The data:
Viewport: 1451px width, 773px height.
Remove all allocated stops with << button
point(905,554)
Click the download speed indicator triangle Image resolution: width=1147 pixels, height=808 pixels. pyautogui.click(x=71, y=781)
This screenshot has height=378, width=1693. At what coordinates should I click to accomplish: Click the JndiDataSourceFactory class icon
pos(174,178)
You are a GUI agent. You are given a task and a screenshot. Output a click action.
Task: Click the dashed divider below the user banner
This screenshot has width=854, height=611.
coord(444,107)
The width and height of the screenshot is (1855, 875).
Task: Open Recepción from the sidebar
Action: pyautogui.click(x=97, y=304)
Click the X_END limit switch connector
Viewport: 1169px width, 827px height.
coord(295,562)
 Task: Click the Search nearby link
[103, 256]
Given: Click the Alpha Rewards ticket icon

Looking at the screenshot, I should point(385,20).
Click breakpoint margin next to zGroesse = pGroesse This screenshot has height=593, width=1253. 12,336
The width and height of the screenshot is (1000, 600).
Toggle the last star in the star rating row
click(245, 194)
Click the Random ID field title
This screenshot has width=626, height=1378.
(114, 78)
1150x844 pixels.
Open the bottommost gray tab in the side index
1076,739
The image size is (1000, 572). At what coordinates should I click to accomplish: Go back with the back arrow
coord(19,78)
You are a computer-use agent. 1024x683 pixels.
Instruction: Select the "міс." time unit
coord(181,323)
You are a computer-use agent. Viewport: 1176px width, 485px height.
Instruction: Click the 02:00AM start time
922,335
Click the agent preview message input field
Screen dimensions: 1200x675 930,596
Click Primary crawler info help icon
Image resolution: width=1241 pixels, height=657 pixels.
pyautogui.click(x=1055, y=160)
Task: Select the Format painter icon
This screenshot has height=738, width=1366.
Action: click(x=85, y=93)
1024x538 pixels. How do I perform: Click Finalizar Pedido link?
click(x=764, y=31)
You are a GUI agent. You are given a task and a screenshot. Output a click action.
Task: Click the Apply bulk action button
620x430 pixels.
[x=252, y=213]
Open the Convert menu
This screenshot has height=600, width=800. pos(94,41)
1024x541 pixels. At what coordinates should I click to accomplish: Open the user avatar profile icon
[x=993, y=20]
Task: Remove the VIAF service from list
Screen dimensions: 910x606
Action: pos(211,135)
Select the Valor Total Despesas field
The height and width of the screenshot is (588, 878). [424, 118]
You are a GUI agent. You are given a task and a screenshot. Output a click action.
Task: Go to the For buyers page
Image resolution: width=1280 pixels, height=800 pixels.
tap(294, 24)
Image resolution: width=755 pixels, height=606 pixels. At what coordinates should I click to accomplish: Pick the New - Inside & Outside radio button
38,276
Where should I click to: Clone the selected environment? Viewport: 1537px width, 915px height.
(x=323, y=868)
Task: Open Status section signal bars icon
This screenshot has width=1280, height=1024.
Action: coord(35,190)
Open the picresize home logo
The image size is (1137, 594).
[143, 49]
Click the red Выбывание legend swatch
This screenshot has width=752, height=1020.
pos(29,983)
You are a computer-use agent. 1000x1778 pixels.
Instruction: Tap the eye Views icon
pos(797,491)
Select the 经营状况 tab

Required work: For this exercise, restate every record word for word.

Answer section:
Viewport: 1451px width, 773px height.
Remove all allocated stops with << button
point(905,554)
Click the download speed indicator triangle Image resolution: width=1147 pixels, height=808 pixels. pyautogui.click(x=71, y=781)
This screenshot has height=378, width=1693. At what coordinates should I click to accomplish: Click the JndiDataSourceFactory class icon
pos(174,178)
You are a GUI agent. You are given a task and a screenshot. Output a click action.
Task: Click the dashed divider below the user banner
This screenshot has width=854, height=611.
coord(444,107)
The width and height of the screenshot is (1855, 875).
Task: Open Recepción from the sidebar
Action: pyautogui.click(x=97, y=304)
Click the X_END limit switch connector
Viewport: 1169px width, 827px height.
coord(295,562)
 Task: Click the Search nearby link
[103, 256]
Given: Click the Alpha Rewards ticket icon

Looking at the screenshot, I should point(385,20).
Click breakpoint margin next to zGroesse = pGroesse This screenshot has height=593, width=1253. 12,336
The width and height of the screenshot is (1000, 600).
Toggle the last star in the star rating row
click(245, 194)
Click the Random ID field title
This screenshot has width=626, height=1378.
(114, 78)
1150x844 pixels.
Open the bottommost gray tab in the side index
1076,739
The image size is (1000, 572). At what coordinates should I click to accomplish: Go back with the back arrow
coord(19,78)
You are a computer-use agent. 1024x683 pixels.
Instruction: Select the "міс." time unit
coord(181,323)
You are a computer-use agent. Viewport: 1176px width, 485px height.
Instruction: Click the 02:00AM start time
922,335
Click the agent preview message input field
Screen dimensions: 1200x675 930,596
Click Primary crawler info help icon
Image resolution: width=1241 pixels, height=657 pixels.
pyautogui.click(x=1055, y=160)
Task: Select the Format painter icon
This screenshot has height=738, width=1366.
Action: click(x=85, y=93)
1024x538 pixels. How do I perform: Click Finalizar Pedido link?
click(x=764, y=31)
You are a GUI agent. You are given a task and a screenshot. Output a click action.
Task: Click the Apply bulk action button
620x430 pixels.
[x=252, y=213]
Open the Convert menu
This screenshot has height=600, width=800. pos(94,41)
1024x541 pixels. At what coordinates should I click to accomplish: Open the user avatar profile icon
[x=993, y=20]
Task: Remove the VIAF service from list
Screen dimensions: 910x606
Action: pos(211,135)
Select the Valor Total Despesas field
The height and width of the screenshot is (588, 878). [424, 118]
You are a GUI agent. You are given a task and a screenshot. Output a click action.
Task: Go to the For buyers page
Image resolution: width=1280 pixels, height=800 pixels.
tap(294, 24)
Image resolution: width=755 pixels, height=606 pixels. At what coordinates should I click to accomplish: Pick the New - Inside & Outside radio button
38,276
Where should I click to: Clone the selected environment? Viewport: 1537px width, 915px height.
(x=323, y=868)
Task: Open Status section signal bars icon
This screenshot has width=1280, height=1024.
Action: coord(35,190)
Open the picresize home logo
The image size is (1137, 594).
[143, 49]
Click the red Выбывание legend swatch
This screenshot has width=752, height=1020.
pos(29,983)
You are a computer-use agent. 1000x1778 pixels.
Instruction: Tap the eye Views icon
pos(797,491)
Select the 经营状况 tab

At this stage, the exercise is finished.